Comment on Prof. Lecourt’s paper in Issue 5 of the Pantaneto Forum (January 2002)
DidaScO (Groupe de Didactique des Sciences d’Orsay)
91405 ORSAY (France)
We are fortunate in France to have the opportunity of extending the teaching of philosophy of science to all university students. Hitherto, this has only applied to upper secondary school students, who must all follow a course of philosophy during the last year preceding their baccalauréat exam. Professor Lecourt is in charge of promoting such teaching at university level and produced a report, which was summarised in the last issue of this forum. All universities are preparing to give shape to this project.
However, whilst the report is to be welcomed, traditionally, philosophy has always been taught only through lectures, and we would also propose that this teaching should include laboratory work. We base this suggestion on research about “students’ images of science” (developed all over the world during the last decade), and research on laboratory work. The idea would be, not to abandon lectures, but to use lab work as a foundation, helping students to become conscious of the “underlying epistemology” of experimental work. This means that special teaching is necessary.
Two arguments among others support this idea:
(1) There is a wide variety of “underlying epistemology” in every discipline and sub-discipline. The reasoning that underlies models employed in biology is different from that employed in nuclear physics or, for instance, simulations of synthesis of chemicals. By actually carrying out such different experiments, students can study and understand the varied modes of reasoning, such as induction, deduction or analogy. Furthermore, the types of relationships between theory and experiment and between data and conclusions (with the latter’s associated uncertainty or risk) may be highlighted, judged and discussed.
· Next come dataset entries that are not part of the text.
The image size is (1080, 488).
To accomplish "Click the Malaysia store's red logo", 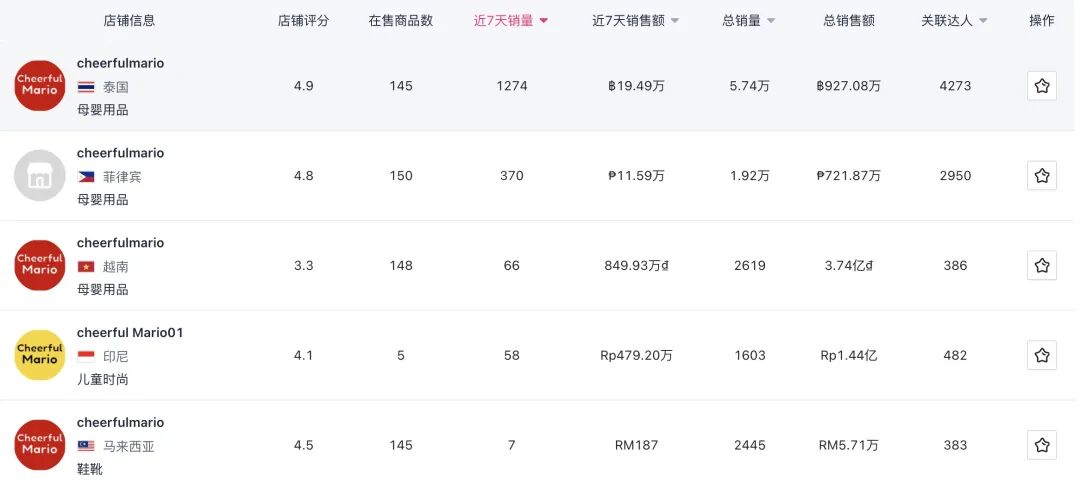I will (40, 445).
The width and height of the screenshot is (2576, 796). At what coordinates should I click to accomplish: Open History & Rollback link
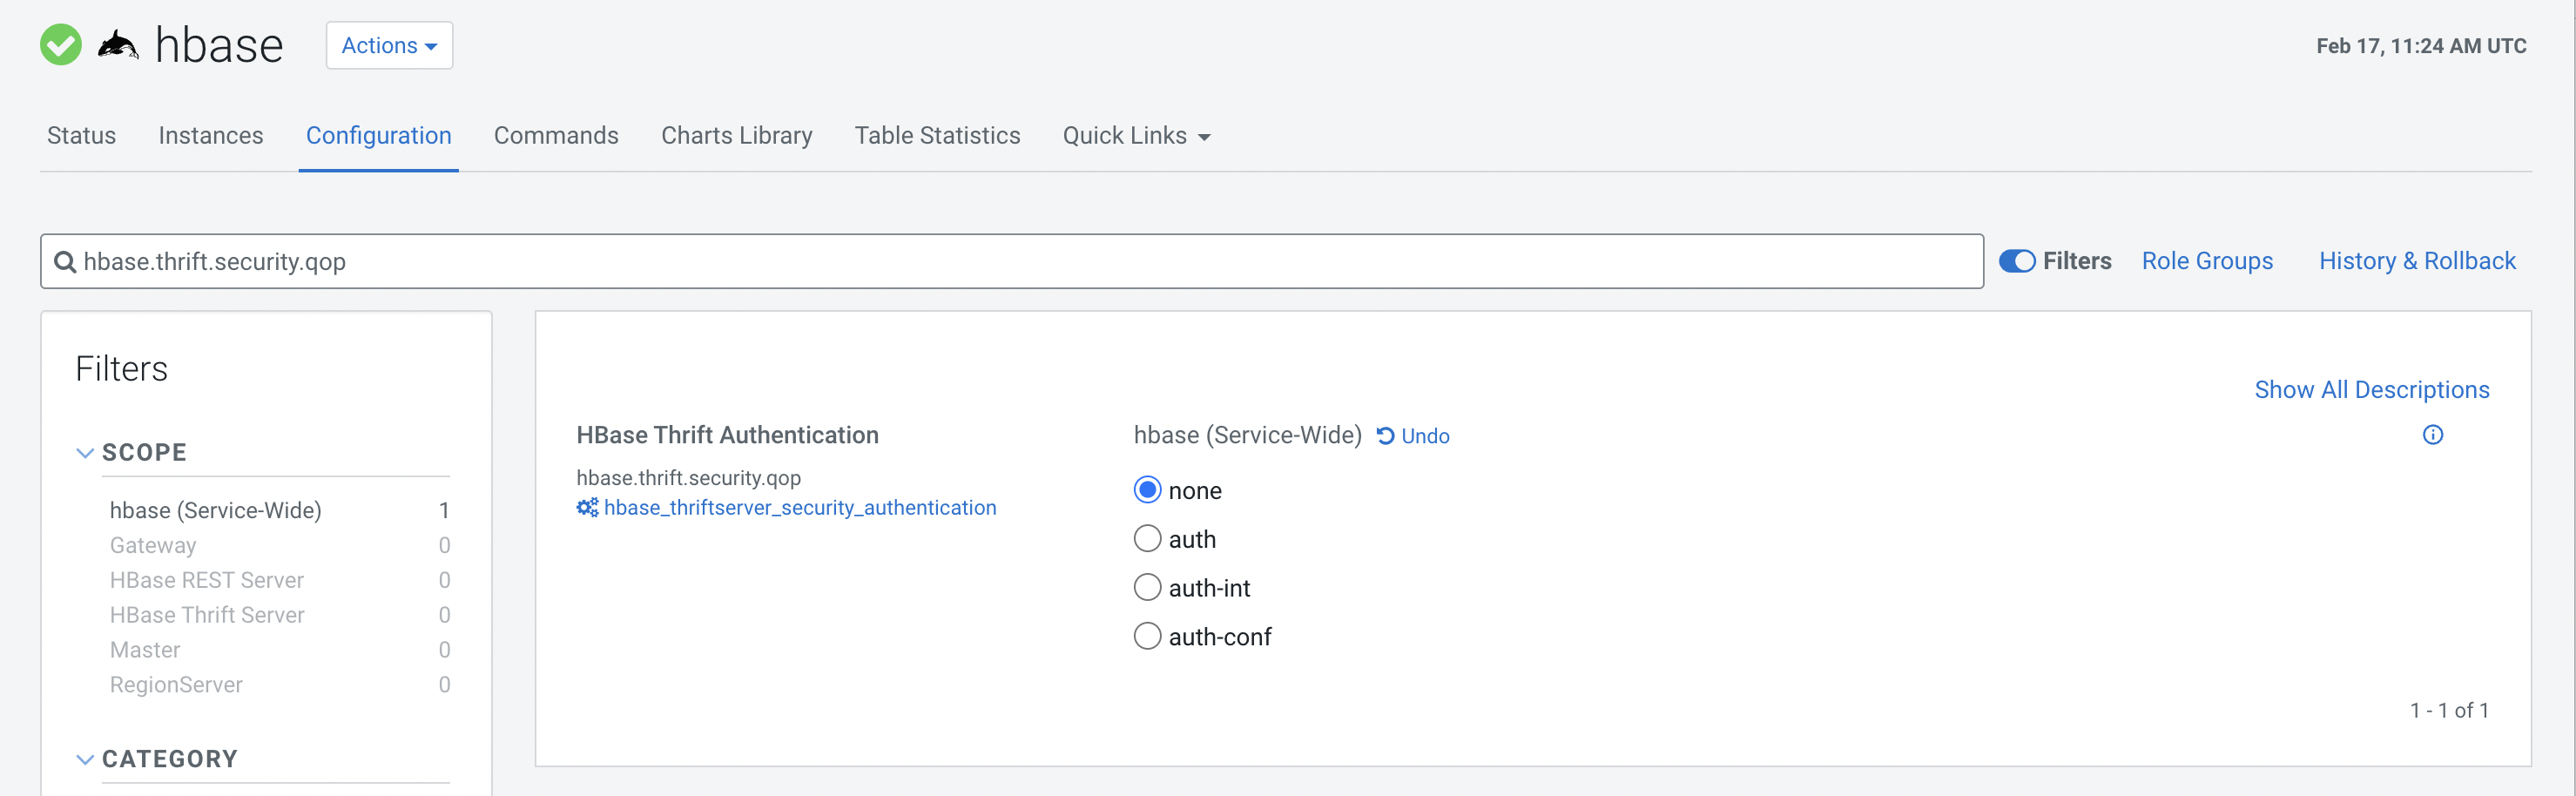2416,261
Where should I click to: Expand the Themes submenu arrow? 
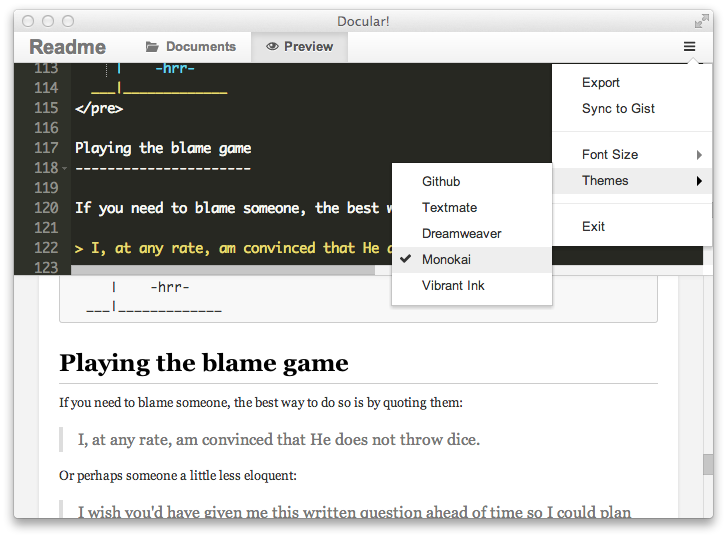tap(699, 181)
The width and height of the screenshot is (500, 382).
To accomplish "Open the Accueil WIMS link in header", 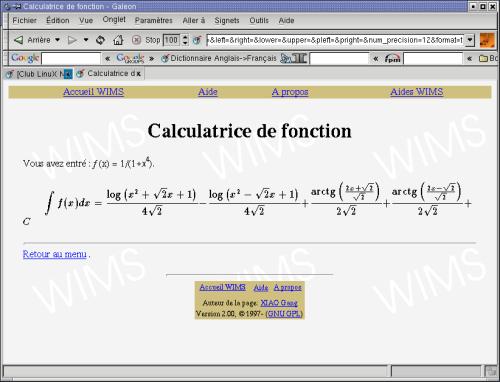I will pos(94,92).
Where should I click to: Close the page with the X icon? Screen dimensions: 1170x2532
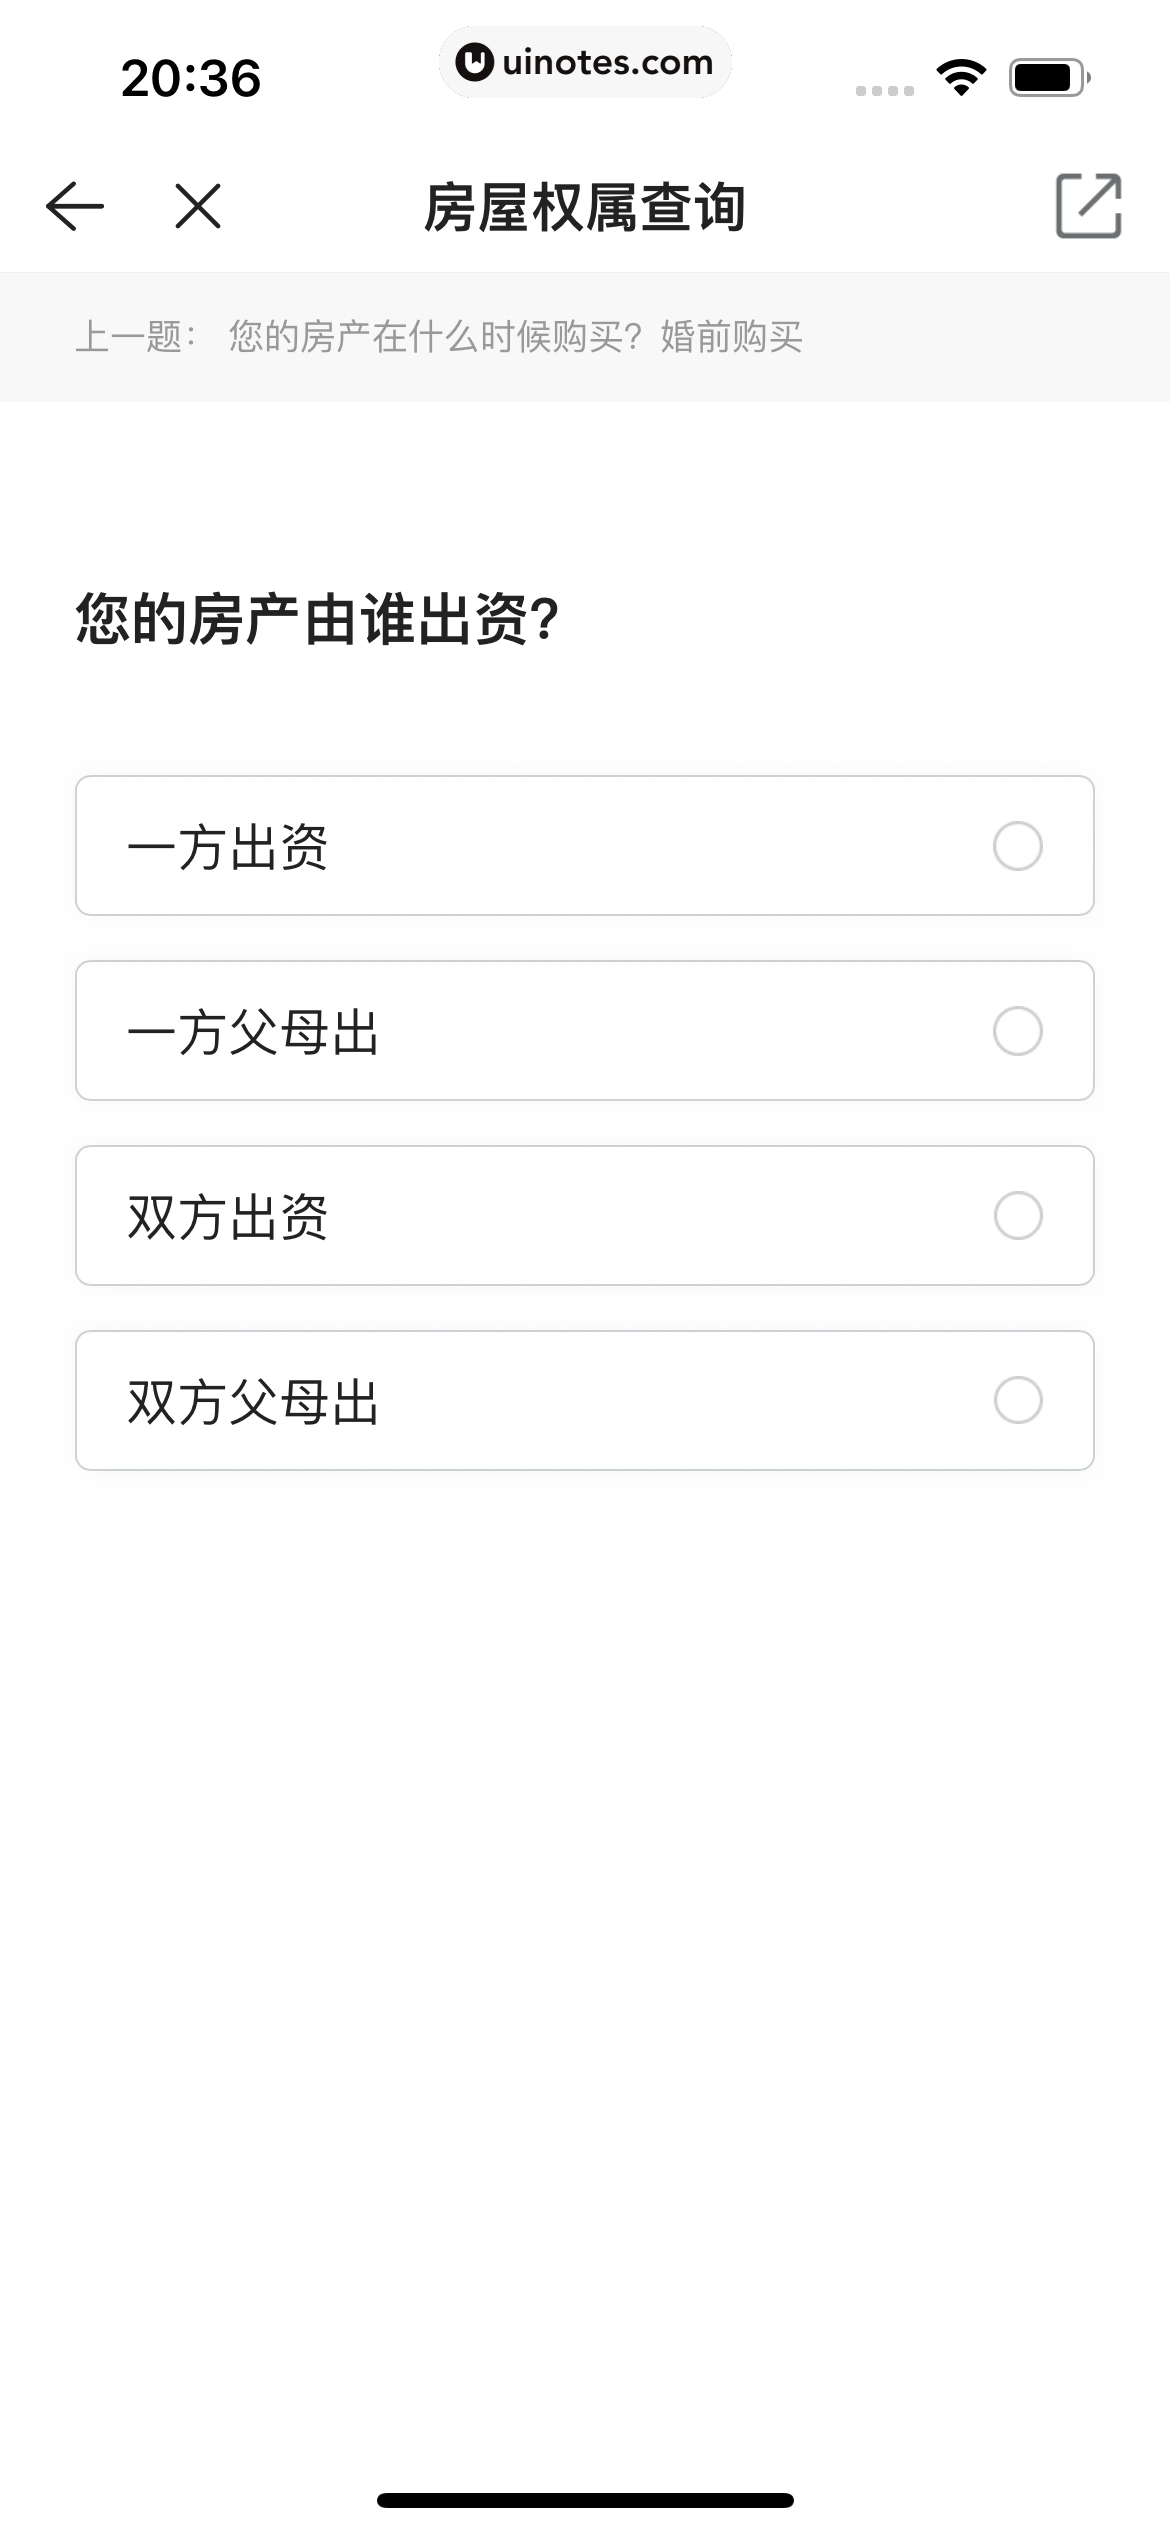point(198,206)
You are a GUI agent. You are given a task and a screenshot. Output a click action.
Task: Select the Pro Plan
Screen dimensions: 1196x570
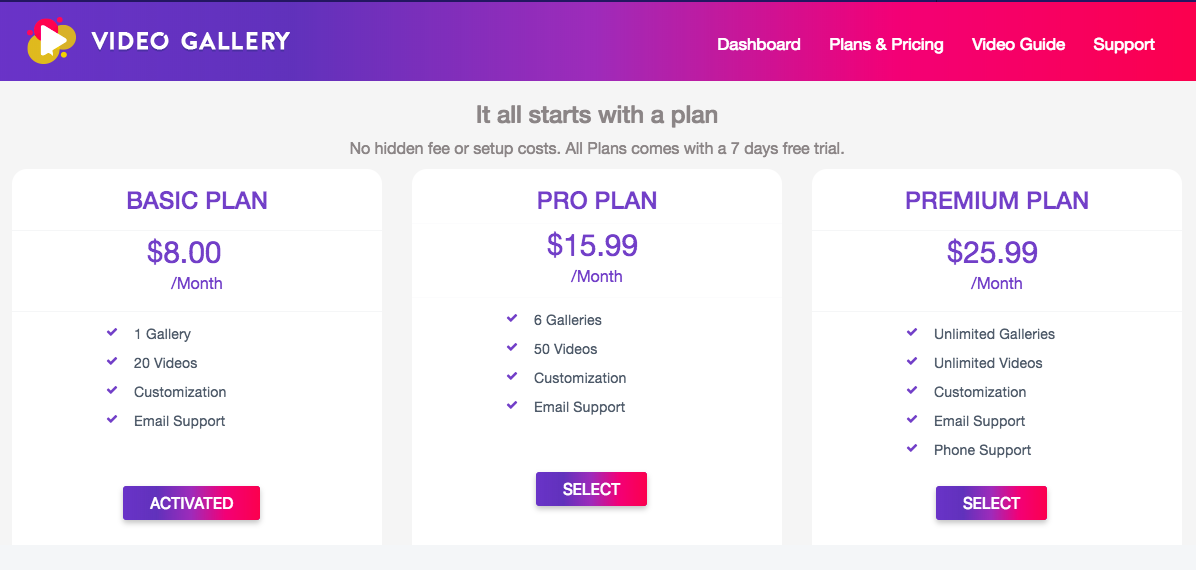click(x=591, y=489)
(2) Such “laboratory work” would be provided by university teachers who in France, fortunately, are also researchers “enseignants-chercheurs”. Currently, it is not common for teachers to refer to their own research practices during teaching. However, it would be very fruitful for students to get personal epistemological comments from teachers, who are involved in a diverse range of experiments. One can imagine a molecular biologist’s comments in relation to an experiment being different from those of a biologist who is a specialist in statistical analysis, which would in turn be different from those comments of a biologist who is a specialist in microscopy. This sort of practice would not be an additional, time-consuming burden, nor would it be a teaching by “amateurs”, since it would be the discourse of professionals on their job. It could be a new way to take advantage of and to give interest in lab work.
Authors of lab work textbooks are invited to consider this new dimension of lab work. Furthermore, the university hierarchies should consider the needs of young “enseignants-chercheurs”, who are keen on training, by including philosophy of science in lab work guidance. It is time to incorporate philosophy of science into students’ experience by taking advantage of their teachers’ research experience. The result would be to help the teaching of philosophy of science at university level.
 A review of these types of studies can be found in: Leach, J., Millar, R., Ryder, J. and Séré, M-G. (2000) Epistemological understanding in science learning: the consistency of representations across contexts. Learning and Instruction, 10 (6), 497-527.
 The General Directorate XII of the European Commission funded a research project ‘Lab work in science Education’ (1996-98) coordinated by M.G. Séré. The final report can be found on: htpp://formation.etud.u-psud.fr/didasco/index.htm.
 See for instance: Séré M.G. & Galiana D. (in press) Enseigner la philosophie des sciences en DEUG scientifique: Cours magistral ou travaux pratiques? Didaskalia. De Boecke.